[Task item]:
Find the line in the entries below that contains "Image resolution: width=1406". Repeat it exactly, and every line after it through the line that contains "Tick the internal".

[Given data]:
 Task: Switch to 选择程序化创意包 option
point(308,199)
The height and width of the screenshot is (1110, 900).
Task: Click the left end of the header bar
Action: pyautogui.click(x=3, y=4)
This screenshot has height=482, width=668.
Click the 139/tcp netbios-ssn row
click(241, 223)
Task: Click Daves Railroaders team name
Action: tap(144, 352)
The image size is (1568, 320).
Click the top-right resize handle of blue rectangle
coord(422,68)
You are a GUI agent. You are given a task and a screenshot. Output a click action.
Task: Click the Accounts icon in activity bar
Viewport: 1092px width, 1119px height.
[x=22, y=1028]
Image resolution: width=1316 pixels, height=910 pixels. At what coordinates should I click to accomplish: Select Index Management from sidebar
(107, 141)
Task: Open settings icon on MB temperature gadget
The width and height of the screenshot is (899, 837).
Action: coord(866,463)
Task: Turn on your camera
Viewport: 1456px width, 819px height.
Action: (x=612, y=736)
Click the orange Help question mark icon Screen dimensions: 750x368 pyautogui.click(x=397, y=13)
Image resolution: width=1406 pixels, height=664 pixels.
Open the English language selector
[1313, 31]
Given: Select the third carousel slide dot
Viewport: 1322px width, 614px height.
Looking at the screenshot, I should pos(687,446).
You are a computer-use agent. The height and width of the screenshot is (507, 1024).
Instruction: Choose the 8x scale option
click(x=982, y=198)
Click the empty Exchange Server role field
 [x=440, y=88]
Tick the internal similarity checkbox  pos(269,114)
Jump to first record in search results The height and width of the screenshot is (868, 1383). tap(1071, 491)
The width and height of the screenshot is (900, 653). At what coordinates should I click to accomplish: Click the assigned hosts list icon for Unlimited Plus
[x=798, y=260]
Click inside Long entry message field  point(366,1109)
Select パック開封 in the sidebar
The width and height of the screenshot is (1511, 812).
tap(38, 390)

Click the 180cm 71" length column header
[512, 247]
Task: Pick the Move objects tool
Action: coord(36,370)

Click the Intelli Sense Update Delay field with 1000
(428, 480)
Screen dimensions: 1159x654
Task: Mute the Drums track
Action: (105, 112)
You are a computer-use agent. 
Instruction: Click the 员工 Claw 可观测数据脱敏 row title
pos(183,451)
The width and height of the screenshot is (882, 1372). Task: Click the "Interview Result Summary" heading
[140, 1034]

[Task answer]:
Image resolution: width=1406 pixels, height=664 pixels.
Open the English language selector
[1313, 31]
Given: Select the third carousel slide dot
Viewport: 1322px width, 614px height.
Looking at the screenshot, I should pos(687,446).
You are a computer-use agent. The height and width of the screenshot is (507, 1024).
Instruction: Choose the 8x scale option
click(x=982, y=198)
Click the empty Exchange Server role field
 [x=440, y=88]
Tick the internal similarity checkbox  pos(269,114)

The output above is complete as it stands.